Первой высказалась Кружелица. Во время поэмы Василия она только улыбалась и украдкой посматривала на сидящую рядом Сирину, как бы проверяя ее реакцию. А сейчас произнесла пламенную речь о том, как ей хорошо работается с Сириной Борисовной, что она может разобраться в любых самых сложных вопросах, и что сама она чувствует себя за Сириной Борисовной «как за каменной стеной».

Так и сказала – «как за каменной стеной»…. Сирина отреагировала на это шуткой, демонстративно пощупав свой лоб и сказав: «да, камень…» И добавила, что, мол, со временем может совсем окаменеть от «непосильных нагрузок». Кружелица тут же принялась ее «утешать» и по-новой благодарить, а вскоре, еще раз поздравив Сирину и даже расцеловав ее, убежала, посетовав, что даже в праздничные дни не дают покоя с разными совещаниями.

Уход Кружелицы не испортил веселья, наоборот, оно стало еще более непринужденным. С тостом выступила уже слегка пьяная Голышева. Подергиваясь от переполняющих ее эмоций и расплескивая шампанское в переполненном бокале, она сказала, что нет больше в мире «такой женщины как Сирина Борисовна». Она хотела как-то пояснить свою мысль, но вдруг громко захохотала, тряхнув своей мясистой бородавкой, и следом заорала:

- Пьем стоя за на…ашу любимую Сир…ину Борисовну!.. Стоя!!..

Возник конфуз. Почти сразу встал сидящий рядом с Сириной «бомонд». Впрочем, сидеть осталась почему-то Богословцева. Смеясь и глядя почти в упор на «Голыша»… Дальше ширилось замешательство – кто-то вставал, кто-то сидел, кто, приподнявшись, как Ниловна с Юленькой и Петрович с другой стороны стола, так и остались в непонятных нерешительных позах….

Но ситуацию разрулила сама Сирина:

- Так, я все видела!.. Все видела, как кто дернулся. И кто не дернулся даже – все видела!.. Спасибо подруге!.. Садитесь!.. Садитесь, я сказала!.. – она повысила голос, заметив, что не все, кто встали, по первому «зову» опустились обратно.

- Вот как полезны бывают подруги!.. Ташка, - обратилась она сразу же к едва не захлебнувшейся своим шампанским Голышевой, - они же все знают, что я тебя крышую. А теперь и увидели, что не зря…. Все увидели, как ты отрабатываешь мое крышевание…

Но полупьяная Голышева, кажется, уже плохо понимала смысл слов Сирины, и только расплылась в восторженно-подобострастной улыбке. Все тоже постарались замять неловкий конфуз шутками и новыми тостами.

С одним из них выступила Парина Лизавета – «бедная Лиза». Она была лет на пять-семь моложе Сирины, и пришла по ее зову в 20-ю.

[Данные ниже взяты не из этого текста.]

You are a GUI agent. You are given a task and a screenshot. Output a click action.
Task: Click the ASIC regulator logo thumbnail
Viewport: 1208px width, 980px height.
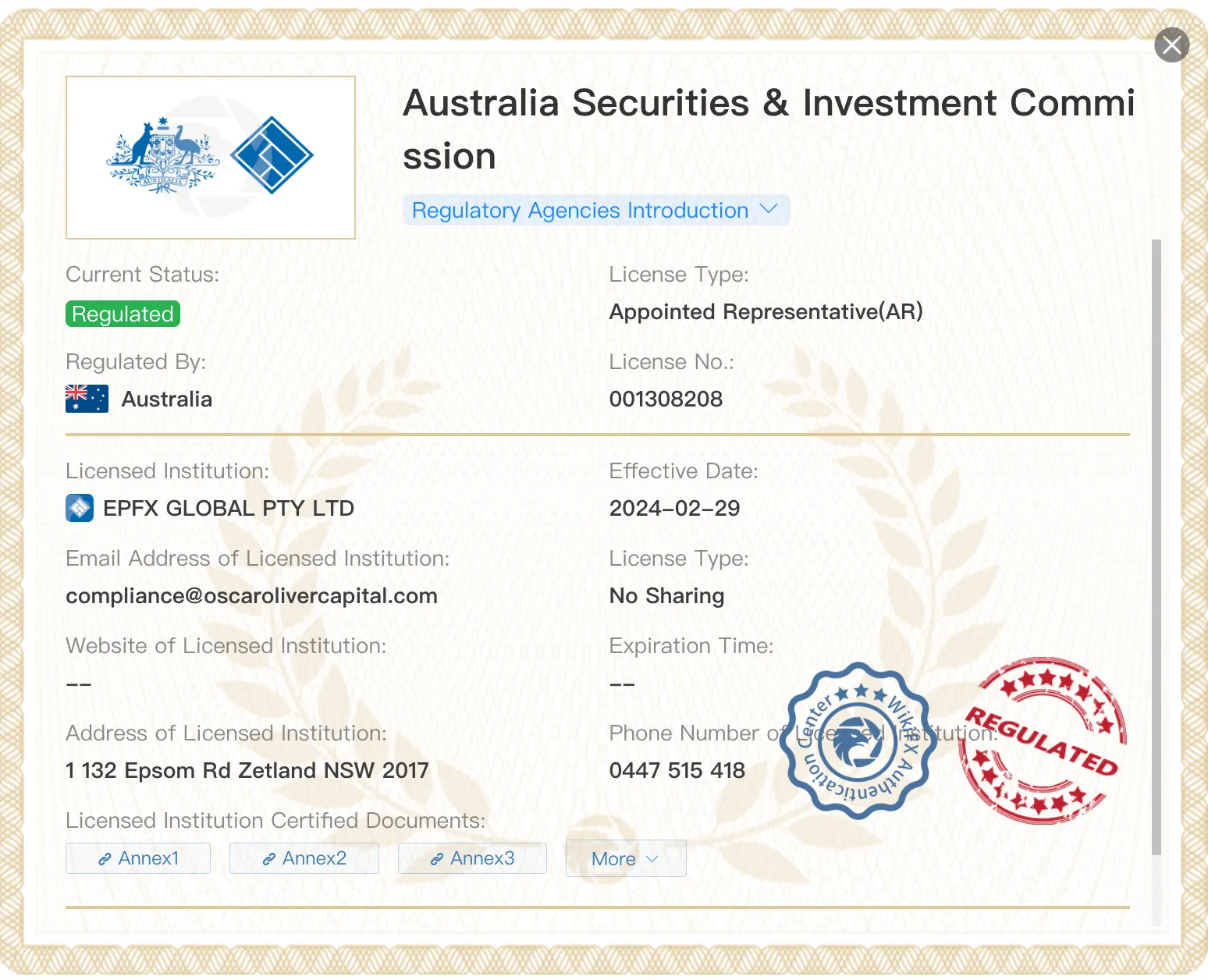click(211, 158)
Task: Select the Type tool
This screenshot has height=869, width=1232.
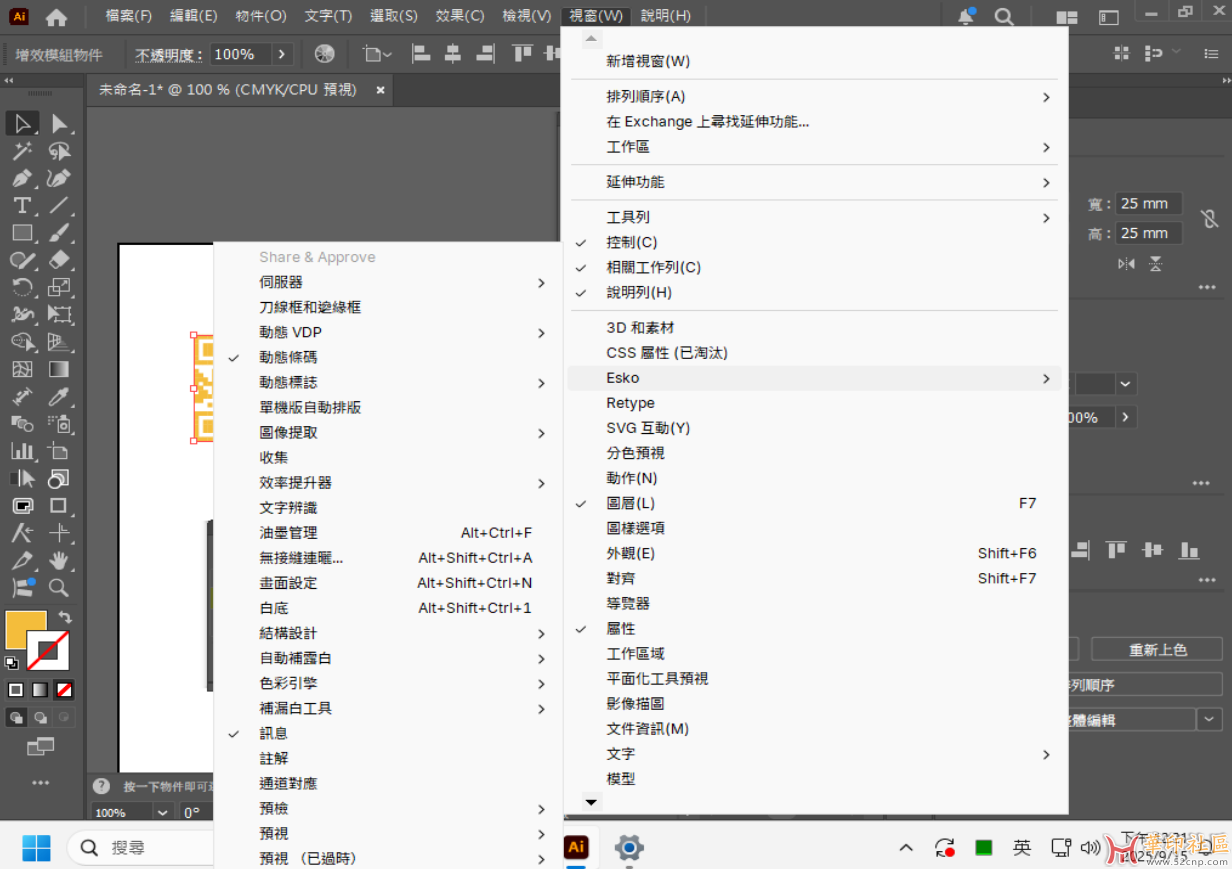Action: (21, 206)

- Я хочу выпить за свою единственную настоящую подругу! – сказала она, возбужденно блестя крупными глазами на выцветшем «изможденном» лице. – Никто из вас не знает ее так, как я. Мы уже дружим более двадцати лет, никогда – слышите, никогда! – она не бросала меня…

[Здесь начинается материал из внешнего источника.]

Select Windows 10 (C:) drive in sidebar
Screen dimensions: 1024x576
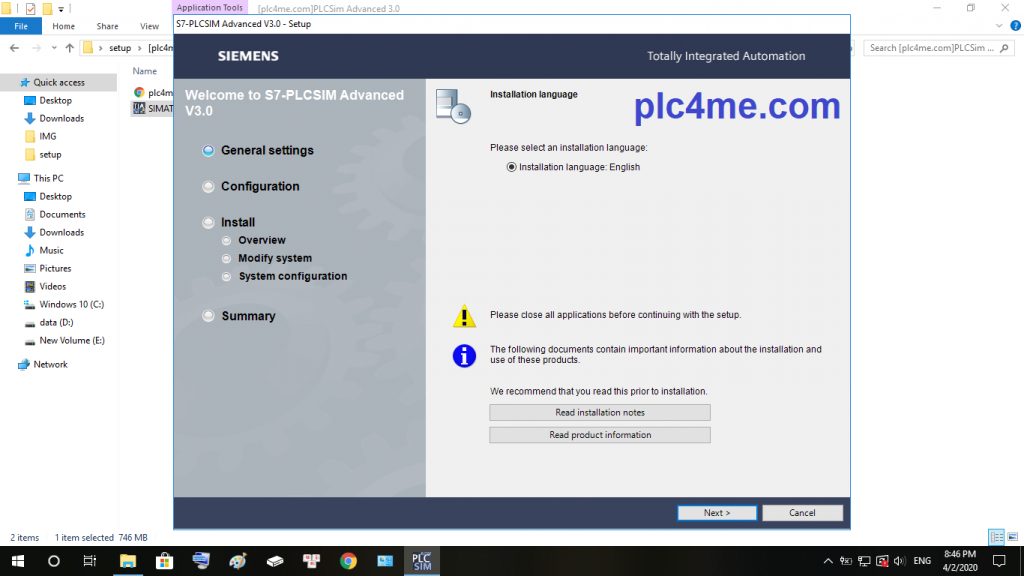(71, 305)
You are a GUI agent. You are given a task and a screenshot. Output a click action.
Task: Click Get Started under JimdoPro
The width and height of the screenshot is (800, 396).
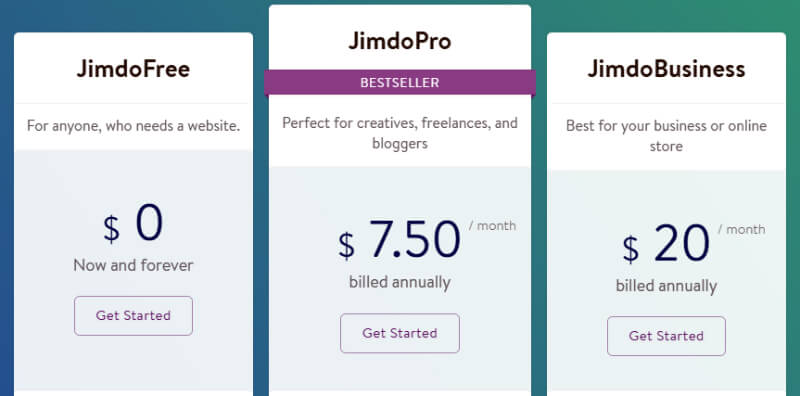(400, 333)
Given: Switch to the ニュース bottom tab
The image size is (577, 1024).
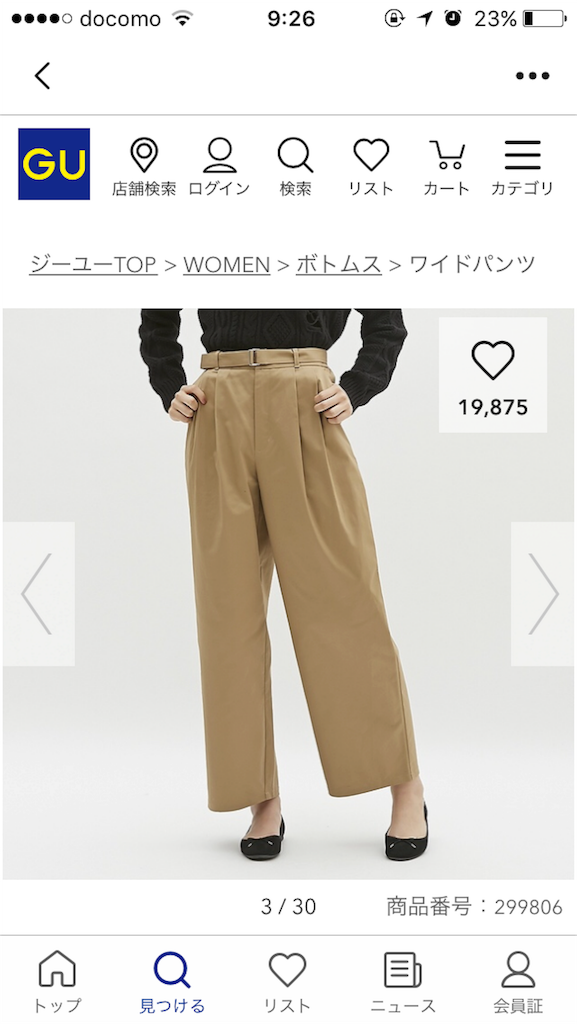Looking at the screenshot, I should tap(403, 982).
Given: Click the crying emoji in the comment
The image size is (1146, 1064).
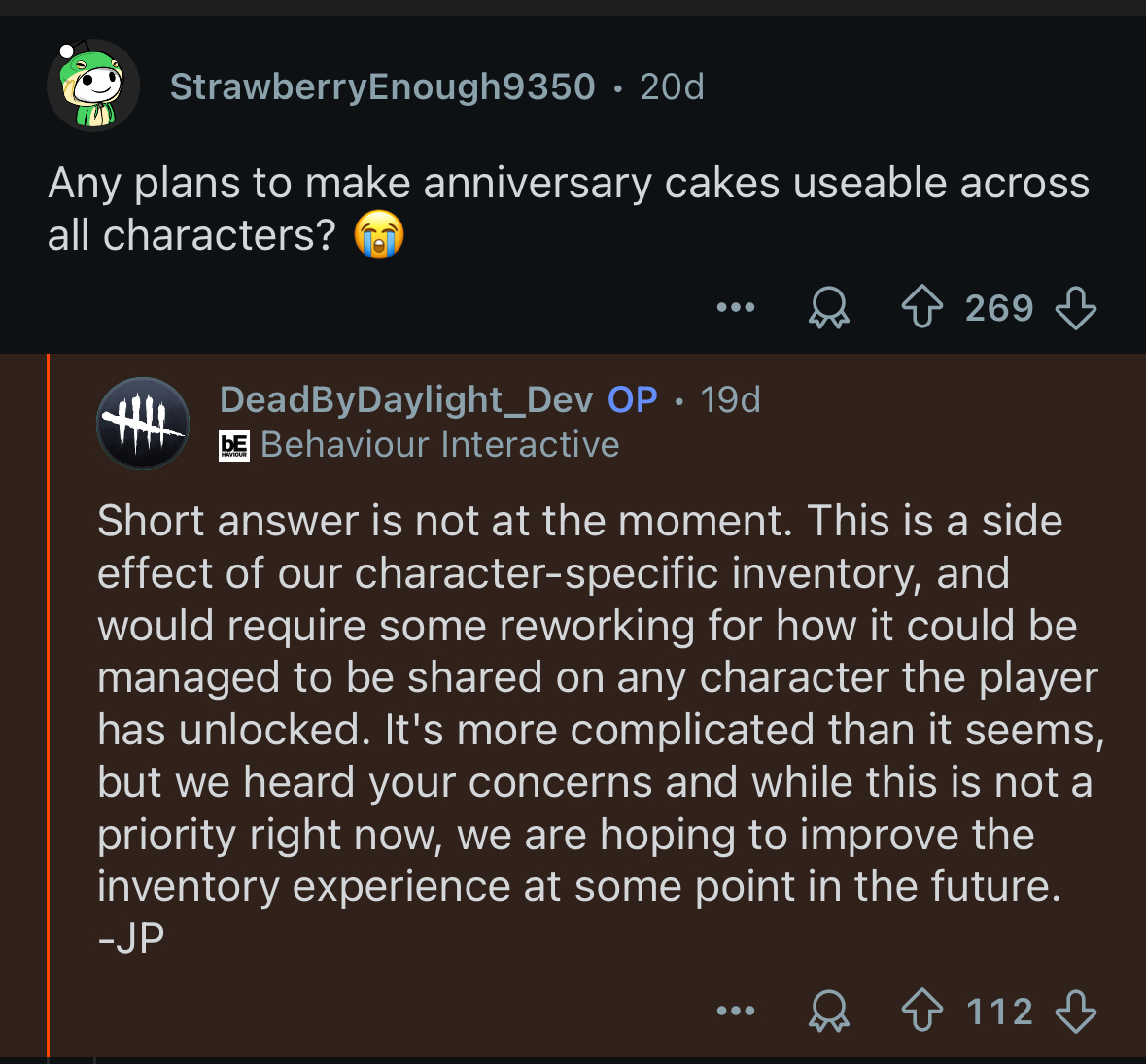Looking at the screenshot, I should 379,235.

Максим Петрович перехватил на себе взгляд Василия и опустил глаза. Ему было неловко. Он рассказал Василию о всех их приключениях по выборам после его ухода, в том числе о страданиях брошенной всеми, и в первую очередь Сириной, «бедной Лизы»…. Ему и в голову не приходило обвинять в чем-то Глобину – она, по его словам, «всегда так себя вела», а о Лизавете он рассказал единственно из жалости и сочувствия к ней. И сейчас, выслушивая дифирамбы Париной, он недоумевал и «страдал», как всегда страдал, сталкиваясь с «неоправданной» фальшью.

- И всегда я ощущала от нее поддержку, как ее ощущают не просто от подруги, а словно бы от родного человека…. Да, Сирина Борисовна – это родной мне человек, и я с гордостью об этом говорю…. Давай, дорогая моя подруга!..

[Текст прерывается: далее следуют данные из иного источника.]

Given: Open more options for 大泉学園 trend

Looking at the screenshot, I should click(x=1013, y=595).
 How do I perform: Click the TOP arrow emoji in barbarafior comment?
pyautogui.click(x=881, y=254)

Парина качнула высоко поднятым бокалом с вином по направлению к Сирине, и та в ответ кивнула ей головой. Василий непроизвольно нахмурился. И это его «охмурение» не укрылось от внимательного взгляда Сирины. Когда прошло какое-то время, положенное на «заедание» тоста, она неожиданно обратилась к нему:

- А что-то, мой котик, не хочет ничего сказать в мой адрес…. Я ж ведь и обидеться могу. Сутенершей-то ты меня уже представил..

Василий непроизвольно вздрогнул. Как раз в эту самую минуту он обдумывал, что бы он сказал Сирине, если бы возможность такая ему представилась. Но он думал об этом чисто гипотетически, а та вдруг, как подслушав его мысли, неожиданно предоставила ему такую возможность…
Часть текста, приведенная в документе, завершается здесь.